▶ _EXERCISE INSTRUCTIONS_
Set down exactly the first line of the entries and every line after it, through the line with "iOHVACControls (128, 1369)".

[Records from a data collection]
━━━━
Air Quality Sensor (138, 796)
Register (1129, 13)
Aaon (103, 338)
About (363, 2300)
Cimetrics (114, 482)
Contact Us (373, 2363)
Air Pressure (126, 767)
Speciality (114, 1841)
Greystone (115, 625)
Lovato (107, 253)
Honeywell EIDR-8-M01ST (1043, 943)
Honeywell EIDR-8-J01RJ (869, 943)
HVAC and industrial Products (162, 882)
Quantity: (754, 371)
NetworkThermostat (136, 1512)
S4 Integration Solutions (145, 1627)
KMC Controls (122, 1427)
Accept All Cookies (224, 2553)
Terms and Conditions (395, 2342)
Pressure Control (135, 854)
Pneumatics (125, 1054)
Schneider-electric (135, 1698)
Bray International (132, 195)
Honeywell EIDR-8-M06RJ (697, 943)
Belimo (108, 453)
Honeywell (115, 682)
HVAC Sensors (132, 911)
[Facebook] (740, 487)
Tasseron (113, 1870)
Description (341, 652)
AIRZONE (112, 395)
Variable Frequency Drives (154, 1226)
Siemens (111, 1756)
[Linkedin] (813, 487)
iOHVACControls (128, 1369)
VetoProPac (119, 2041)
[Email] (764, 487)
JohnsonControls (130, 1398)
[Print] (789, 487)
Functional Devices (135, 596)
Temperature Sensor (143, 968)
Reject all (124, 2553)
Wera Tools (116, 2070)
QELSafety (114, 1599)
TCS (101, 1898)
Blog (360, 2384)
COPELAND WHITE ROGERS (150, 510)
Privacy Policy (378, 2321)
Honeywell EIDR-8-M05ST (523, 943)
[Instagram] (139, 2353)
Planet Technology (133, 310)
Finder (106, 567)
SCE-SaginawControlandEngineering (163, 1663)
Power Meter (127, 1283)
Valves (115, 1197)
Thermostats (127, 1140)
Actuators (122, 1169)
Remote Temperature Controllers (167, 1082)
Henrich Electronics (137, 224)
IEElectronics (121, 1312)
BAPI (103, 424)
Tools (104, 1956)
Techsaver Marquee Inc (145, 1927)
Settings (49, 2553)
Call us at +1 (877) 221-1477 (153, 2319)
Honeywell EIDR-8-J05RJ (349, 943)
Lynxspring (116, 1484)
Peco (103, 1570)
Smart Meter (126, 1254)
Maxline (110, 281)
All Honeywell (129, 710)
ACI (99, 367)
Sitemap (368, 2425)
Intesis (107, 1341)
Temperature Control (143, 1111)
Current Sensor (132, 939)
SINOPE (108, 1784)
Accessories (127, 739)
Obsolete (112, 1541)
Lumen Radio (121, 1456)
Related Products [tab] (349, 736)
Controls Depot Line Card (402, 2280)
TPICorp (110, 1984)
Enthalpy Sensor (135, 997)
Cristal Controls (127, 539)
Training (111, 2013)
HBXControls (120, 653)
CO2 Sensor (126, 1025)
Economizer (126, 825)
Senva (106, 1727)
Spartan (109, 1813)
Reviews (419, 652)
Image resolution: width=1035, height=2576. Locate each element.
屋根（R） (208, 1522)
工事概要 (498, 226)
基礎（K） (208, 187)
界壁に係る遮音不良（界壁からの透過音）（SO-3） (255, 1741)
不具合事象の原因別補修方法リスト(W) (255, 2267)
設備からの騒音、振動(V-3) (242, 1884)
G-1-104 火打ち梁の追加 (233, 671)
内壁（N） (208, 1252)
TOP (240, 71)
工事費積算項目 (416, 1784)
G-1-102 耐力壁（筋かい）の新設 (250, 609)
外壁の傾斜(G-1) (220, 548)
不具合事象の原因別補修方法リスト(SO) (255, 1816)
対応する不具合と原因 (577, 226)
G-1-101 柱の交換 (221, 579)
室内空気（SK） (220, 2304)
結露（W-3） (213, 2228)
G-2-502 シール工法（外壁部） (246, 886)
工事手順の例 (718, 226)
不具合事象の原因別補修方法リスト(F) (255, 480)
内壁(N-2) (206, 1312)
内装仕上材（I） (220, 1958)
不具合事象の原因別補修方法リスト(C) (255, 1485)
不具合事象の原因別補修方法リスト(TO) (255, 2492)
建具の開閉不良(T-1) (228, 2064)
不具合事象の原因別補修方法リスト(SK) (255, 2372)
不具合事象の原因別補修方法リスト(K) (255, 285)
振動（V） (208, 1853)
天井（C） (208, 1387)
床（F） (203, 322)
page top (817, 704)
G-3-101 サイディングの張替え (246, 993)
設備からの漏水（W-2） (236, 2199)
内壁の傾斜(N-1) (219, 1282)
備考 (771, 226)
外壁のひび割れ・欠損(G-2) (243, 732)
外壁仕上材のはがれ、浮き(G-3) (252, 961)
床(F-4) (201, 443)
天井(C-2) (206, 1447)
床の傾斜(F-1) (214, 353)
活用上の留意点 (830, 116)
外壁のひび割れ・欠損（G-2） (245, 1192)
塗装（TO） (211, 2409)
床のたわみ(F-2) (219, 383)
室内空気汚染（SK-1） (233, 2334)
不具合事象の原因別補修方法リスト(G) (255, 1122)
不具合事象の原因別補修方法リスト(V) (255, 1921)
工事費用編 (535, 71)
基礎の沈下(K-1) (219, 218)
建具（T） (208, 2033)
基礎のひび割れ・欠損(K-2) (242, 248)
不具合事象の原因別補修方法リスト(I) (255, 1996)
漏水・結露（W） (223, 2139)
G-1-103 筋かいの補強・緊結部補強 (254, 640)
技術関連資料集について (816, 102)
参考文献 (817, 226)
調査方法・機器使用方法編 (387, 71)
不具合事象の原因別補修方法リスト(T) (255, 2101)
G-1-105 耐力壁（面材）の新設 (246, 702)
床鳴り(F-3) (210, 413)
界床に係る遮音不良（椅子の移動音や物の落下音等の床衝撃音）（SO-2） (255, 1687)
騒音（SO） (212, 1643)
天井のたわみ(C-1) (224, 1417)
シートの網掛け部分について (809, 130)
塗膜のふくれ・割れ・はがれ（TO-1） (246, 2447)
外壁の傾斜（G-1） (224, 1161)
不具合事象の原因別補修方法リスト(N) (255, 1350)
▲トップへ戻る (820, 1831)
━━━━
▶ _ANSWER SPACE_
Air Quality Sensor (138, 796)
Register (1129, 13)
Aaon (103, 338)
About (363, 2300)
Cimetrics (114, 482)
Contact Us (373, 2363)
Air Pressure (126, 767)
Speciality (114, 1841)
Greystone (115, 625)
Lovato (107, 253)
Honeywell EIDR-8-M01ST (1043, 943)
Honeywell EIDR-8-J01RJ (869, 943)
HVAC and industrial Products (162, 882)
Quantity: (754, 371)
NetworkThermostat (136, 1512)
S4 Integration Solutions (145, 1627)
KMC Controls (122, 1427)
Accept All Cookies (224, 2553)
Terms and Conditions (395, 2342)
Pressure Control (135, 854)
Pneumatics (125, 1054)
Schneider-electric (135, 1698)
Bray International (132, 195)
Honeywell EIDR-8-M06RJ (697, 943)
Belimo (108, 453)
Honeywell (115, 682)
HVAC Sensors (132, 911)
[Facebook] (740, 487)
Tasseron (113, 1870)
Description (341, 652)
AIRZONE (112, 395)
Variable Frequency Drives (154, 1226)
Siemens (111, 1756)
[Linkedin] (813, 487)
iOHVACControls (128, 1369)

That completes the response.